I usually don’t blog about my personal shopping experience, but a recent experience forced me to publish this post. I travel a lot for business, so for Valentine’s Day I decided to order a bouquet of flowers for my wife. Well knowing that online flower…
11 years, 7 months ago
I usually don’t blog about my personal shopping experience, but a recent experience forced me to publish this post. I travel a lot for business, so for Valentine’s Day I decided to order a bouquet of flowers for my wife. Well knowing that online flower delivery is a trivial online commodity these days, I opened up Google and searched for “flower delivery”. One of the first hits was an allegedly Australian company, ReadyFlowers.com.au, which promoted their special same-day Valentine’s Day delivery of high quality roses. Order before 1pm and the flowers will be delivered the same day all over Australia, the company advertises proudly. Valentine’s Day is on February 14 and I put in my order for “6 long stem premium roses” (product link) on February 13 before lunch. According to ReadyFlowers, everything was all good and on track for delivery:
I was away for business on Valentine’s Day, so I ordered the flowers to be delivered to our apartment in the city as a surprise for my wife when she returned home after a long day at work. The flowers never arrived. I waited for her reaction throughout the day, but nothing happened. When I called her at night, I asked her: “So did the flowers arrive?” Puzzled and surprised she told me that she had not seen even a dry flower leaf at the doorstep.
Actually, the flowers did not arrive the next day – or the following day. On Friday February 17, I received a call from my concierge that somebody had dropped off a bouquet of flowers in the reception. When I got home, this is what I found:
They had sent my wife six small, dry roses without any water (normally, florists deliver flowers with a temporary water container so they remain fresh for the day). They were by no comparison the “six long stem roses” I had ordered. The flower heads were dry and mistreated. The wrapping was crushed. The obviously careless florist had added six dry leaves into the bouquet, most likely to compensate for the lack of fresh flowers and long stems. The greeting card, for which I was asked to add a friendly note during online order, was crushed. My wife’s name was not spelled correctly.

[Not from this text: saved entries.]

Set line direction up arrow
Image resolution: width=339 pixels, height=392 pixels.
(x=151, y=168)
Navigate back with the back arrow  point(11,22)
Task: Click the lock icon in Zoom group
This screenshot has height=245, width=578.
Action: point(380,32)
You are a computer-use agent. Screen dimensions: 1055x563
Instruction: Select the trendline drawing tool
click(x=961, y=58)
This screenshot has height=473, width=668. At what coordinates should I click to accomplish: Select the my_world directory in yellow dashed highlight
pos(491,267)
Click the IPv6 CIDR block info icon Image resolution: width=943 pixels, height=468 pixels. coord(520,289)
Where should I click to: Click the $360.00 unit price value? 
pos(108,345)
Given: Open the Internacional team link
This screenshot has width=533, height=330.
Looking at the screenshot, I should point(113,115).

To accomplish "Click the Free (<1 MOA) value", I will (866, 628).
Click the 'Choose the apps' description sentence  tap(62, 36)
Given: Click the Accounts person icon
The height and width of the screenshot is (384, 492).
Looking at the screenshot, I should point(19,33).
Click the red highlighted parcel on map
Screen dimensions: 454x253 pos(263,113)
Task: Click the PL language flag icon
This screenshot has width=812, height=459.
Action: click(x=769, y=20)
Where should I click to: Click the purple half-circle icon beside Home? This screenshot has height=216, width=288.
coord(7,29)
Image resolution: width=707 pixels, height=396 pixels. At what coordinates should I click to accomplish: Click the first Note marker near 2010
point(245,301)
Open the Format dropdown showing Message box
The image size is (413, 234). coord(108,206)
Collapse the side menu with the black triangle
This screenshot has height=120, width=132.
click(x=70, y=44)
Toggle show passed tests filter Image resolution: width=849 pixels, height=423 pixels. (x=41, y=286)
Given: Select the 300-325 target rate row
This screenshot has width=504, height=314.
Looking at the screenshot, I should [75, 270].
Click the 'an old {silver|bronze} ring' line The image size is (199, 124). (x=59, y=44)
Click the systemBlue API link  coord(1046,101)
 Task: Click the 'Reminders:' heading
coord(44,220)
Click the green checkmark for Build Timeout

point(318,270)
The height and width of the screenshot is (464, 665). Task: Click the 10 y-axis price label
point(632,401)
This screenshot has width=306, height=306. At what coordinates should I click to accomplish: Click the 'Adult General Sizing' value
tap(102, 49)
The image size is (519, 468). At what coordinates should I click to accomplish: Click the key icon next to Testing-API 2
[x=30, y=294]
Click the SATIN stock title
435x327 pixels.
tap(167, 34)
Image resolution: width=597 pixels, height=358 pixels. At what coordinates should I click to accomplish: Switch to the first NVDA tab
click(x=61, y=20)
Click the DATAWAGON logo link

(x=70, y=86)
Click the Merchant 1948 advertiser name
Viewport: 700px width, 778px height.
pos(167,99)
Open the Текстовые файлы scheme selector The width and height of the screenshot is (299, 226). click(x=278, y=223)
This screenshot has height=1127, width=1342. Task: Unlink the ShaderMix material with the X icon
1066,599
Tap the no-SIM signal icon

Unsurprisingly, I was furious. Not only had the company decided to charge me AUD $ 90.90 (almost DKK 500) for this pathetic so-called “bouquet” of dry, mistreated roses. They also delivered them three days too late without sending me a single notification of delay. Even half-decent companies send a quick apology and an estimated time of delivery to their clients if orders are stuck or delayed. But ReadyFlowers? Zip, nil, zero, nothing. As I was waiting for the flowers to arrive, I called ReadyFlowers’ so-called customer service centre three times (a 1 800 number) with no luck. Both times I was stuck in the waiting queue as number 23 or 33 with “an estimated holding time of 65 minutes”. Go figure. At least I knew that I was not alone in my pointless endeavour to trace up my missing flower delivery. The third time I called, I was in the queue for 20 minutes before I was diverted to a voice mail with the friendly message that ReadyFlowers had taken their customer service offline due to a high number of calls! I What kind of company pulls the plug on their customer support during expected peak periods?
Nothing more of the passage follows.